SELECTED EXTRACT:
----
We are, after all, a product of our history, and that is truer in how we perceive our roles as men and women than we may care to admit. Gender roles have been handed down from generation to generation. Often, these roles were rooted in very practical and useful historical divisions of labor and only became constricting later, when the circumstances that gave rise to them changed, but the role separations continued.

One of the most enjoyable ways to explore this history and unravel what made sense then that no longer makes sense now

is to go back in time with your children and explore the world of gender roles. Expose them to stories of other cultures in which things were divided up differently. Give your children the gift of perspective and the challenge of imagination. Use history to open their minds to what the present is and what the future should be. Through history books, historical fiction, historical movies, and active imagination, try to capture with your sons what life must have been like in prehistoric times, when people lived in small tribes, at the dawn of agriculture, during the rise of the first great civilizations on Earth. Talk about life expectancies, the dangers and challenges of each period, and wonder with your children about why men and women assumed different roles at different times. Have your children imagine what they would have felt like living at different times, what they would have dreamed of doing. Then bring them closer and closer to our time and examine how the roles have changed; imagine what the future may hold and what changes they think should happen.
----
MATERIAL FOR THIS TASK:
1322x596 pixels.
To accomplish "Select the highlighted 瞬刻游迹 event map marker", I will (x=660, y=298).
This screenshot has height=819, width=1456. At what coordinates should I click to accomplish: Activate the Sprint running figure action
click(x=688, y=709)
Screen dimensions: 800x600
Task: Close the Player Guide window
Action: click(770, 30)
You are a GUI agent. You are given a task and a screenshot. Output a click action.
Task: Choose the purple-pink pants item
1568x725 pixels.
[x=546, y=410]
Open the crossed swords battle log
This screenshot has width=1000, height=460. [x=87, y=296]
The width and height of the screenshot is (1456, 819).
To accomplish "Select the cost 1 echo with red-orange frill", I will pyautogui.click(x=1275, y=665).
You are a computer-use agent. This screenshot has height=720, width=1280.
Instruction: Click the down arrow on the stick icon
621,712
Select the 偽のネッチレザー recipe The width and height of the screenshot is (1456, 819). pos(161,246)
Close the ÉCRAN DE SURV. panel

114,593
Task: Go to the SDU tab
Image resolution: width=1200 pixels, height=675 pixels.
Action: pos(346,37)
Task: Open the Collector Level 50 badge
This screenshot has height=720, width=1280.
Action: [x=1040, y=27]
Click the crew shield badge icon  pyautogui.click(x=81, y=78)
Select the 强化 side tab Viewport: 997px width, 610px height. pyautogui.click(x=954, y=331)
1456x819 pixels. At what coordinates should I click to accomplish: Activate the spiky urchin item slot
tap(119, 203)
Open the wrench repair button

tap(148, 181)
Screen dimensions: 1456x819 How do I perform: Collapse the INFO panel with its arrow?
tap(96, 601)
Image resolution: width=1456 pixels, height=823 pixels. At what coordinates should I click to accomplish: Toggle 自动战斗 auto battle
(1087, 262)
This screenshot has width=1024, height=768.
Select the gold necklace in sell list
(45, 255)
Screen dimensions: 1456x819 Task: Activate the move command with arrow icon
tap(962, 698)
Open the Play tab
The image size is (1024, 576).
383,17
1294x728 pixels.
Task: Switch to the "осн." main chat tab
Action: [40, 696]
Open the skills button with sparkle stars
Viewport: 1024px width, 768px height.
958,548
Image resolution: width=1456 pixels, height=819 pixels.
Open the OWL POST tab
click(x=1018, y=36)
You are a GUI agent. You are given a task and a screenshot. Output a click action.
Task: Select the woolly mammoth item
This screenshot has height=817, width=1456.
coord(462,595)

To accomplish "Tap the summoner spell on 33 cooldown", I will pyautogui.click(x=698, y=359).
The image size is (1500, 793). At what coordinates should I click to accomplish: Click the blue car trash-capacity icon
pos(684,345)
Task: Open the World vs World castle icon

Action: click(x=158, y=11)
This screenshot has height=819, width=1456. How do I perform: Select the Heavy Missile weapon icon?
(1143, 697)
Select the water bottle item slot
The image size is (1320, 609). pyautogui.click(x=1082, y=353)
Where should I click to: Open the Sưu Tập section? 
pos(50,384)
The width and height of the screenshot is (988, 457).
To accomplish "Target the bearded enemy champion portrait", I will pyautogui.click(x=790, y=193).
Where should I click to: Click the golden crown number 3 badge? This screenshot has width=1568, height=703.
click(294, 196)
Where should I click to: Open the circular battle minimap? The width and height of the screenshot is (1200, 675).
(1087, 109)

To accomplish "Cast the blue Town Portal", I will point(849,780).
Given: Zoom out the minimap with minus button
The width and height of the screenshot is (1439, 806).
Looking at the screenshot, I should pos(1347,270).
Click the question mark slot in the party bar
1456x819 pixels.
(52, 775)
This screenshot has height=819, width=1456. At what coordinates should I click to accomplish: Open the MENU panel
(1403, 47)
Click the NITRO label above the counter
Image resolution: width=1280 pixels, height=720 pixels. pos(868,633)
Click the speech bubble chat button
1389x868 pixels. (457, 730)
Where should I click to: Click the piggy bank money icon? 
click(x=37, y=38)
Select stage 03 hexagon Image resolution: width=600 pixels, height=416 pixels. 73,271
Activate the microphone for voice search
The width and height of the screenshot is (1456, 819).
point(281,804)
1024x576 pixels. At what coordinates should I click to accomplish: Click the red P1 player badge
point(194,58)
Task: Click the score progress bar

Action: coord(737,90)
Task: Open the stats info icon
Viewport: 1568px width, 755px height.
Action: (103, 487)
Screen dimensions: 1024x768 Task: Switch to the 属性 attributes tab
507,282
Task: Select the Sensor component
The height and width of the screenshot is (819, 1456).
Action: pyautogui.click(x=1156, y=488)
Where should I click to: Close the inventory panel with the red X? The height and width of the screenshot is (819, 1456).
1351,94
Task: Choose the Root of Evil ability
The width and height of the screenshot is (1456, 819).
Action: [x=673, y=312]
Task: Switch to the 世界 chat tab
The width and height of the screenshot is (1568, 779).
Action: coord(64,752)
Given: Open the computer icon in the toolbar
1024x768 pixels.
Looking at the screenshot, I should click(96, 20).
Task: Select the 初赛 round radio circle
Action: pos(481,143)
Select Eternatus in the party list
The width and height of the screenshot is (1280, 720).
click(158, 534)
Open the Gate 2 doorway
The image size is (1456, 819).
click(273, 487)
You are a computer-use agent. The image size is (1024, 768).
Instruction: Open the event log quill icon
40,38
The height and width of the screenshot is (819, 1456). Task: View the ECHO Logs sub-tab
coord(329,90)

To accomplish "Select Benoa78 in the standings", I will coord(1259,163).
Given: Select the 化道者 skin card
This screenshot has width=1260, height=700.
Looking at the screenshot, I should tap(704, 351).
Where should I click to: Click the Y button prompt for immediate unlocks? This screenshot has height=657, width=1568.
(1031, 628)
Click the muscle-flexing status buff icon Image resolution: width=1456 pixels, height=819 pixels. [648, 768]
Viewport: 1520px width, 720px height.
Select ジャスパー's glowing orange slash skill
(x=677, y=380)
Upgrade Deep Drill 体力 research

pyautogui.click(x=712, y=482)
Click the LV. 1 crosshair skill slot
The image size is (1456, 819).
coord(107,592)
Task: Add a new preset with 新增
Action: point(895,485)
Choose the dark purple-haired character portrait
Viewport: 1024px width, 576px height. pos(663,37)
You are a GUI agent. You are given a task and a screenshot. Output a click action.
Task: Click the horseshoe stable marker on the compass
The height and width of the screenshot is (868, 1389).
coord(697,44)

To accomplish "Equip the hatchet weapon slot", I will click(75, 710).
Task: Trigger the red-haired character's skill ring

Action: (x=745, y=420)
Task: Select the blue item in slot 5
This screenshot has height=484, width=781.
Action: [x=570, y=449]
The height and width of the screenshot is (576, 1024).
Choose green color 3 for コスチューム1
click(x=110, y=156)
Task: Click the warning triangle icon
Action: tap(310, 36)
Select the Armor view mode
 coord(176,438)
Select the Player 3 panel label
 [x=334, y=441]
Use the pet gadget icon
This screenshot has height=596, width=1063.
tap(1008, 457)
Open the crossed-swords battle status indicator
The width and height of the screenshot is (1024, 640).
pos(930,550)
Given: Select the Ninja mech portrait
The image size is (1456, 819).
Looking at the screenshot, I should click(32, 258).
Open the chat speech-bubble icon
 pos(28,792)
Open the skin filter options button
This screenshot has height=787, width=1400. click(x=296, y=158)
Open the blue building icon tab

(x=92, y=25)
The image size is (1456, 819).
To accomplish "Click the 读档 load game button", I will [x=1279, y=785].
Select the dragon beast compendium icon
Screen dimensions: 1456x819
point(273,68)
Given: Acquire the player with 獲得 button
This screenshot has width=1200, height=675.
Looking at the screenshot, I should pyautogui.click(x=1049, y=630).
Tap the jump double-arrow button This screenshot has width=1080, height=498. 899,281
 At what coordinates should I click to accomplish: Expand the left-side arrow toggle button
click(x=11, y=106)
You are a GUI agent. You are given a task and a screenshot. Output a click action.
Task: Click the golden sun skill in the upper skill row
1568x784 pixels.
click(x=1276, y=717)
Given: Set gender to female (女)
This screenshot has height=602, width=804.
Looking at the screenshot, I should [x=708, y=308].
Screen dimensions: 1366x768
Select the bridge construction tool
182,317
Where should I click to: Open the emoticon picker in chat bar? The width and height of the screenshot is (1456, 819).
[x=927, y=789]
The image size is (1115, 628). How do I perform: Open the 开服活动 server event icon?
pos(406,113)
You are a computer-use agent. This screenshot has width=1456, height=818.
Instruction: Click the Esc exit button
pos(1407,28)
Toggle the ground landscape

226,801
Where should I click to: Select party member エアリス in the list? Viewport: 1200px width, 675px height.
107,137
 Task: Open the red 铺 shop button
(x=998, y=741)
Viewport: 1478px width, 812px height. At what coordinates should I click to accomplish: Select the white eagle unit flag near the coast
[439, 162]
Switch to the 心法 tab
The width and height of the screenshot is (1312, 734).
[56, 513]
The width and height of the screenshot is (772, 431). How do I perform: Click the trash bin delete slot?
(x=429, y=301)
----
TASK REQUIREMENTS:
A) Copy the rows from the line containing "Task: Switch to the 世界 chat tab" through the line containing "Action: coord(64,752)", inclusive.
B) Continue the passage on exploring the history of gender roles with children, picking up after its final sentence.

WRITTEN RESPONSES:
A)
Task: Switch to the 世界 chat tab
The width and height of the screenshot is (1568, 779).
Action: coord(64,752)

B)
Be explicit about social expectations

If we are going to help our children create their own future, we first have to help them identify the culturally embedded expectations that litter the landscape of a growing child’s life. The best way to deal with things that hide in the shadows is to drag them out into the light and pick them apart until we understand the how and why of their existence. Be strong, get good grades, go to a good university, graduate in the top of your class, get a good job, get married, have kids. How often is this mantra, or a

variation on it, repeated in a child’s life, and yet how often do we stop to ask why? When we fail to address this crucial question, we leave our advice out there as an end in itself, as if it itself were the path to salvation.

Remember how much we used to hate it when someone answered our question “Why?” with the words “because I said so!”

And what about the implicit expectations children pick up watching television and from their peers? Girls are supposed to be skinny, cute, and not terribly aggressive; boys are supposed to be—what? OK, maybe we really don’t know what boys are supposed to be, but you know there will be pressures out there to which your children are responding.

Expectations, whether socially induced or our own personal expectations (as in “When you grow up, you can be a lawyer like your dad”), certainly allow for possible paths, but they can weigh very heavily on a child’s shoulders. How many people do you know who did what was expected of them and are now stuck in miserable situations? If we are to prepare our children to follow their own unique paths, we first need to dismantle all the blocks that have caused them to believe that they should live by what others expect of them.

Ask your children what they think is expected of them in life. Then articulate your own expectations, but make sure to give them reasons, not just a laundry list. That way, you give them the tools they need to find their own paths and not just your idea of what that path should be.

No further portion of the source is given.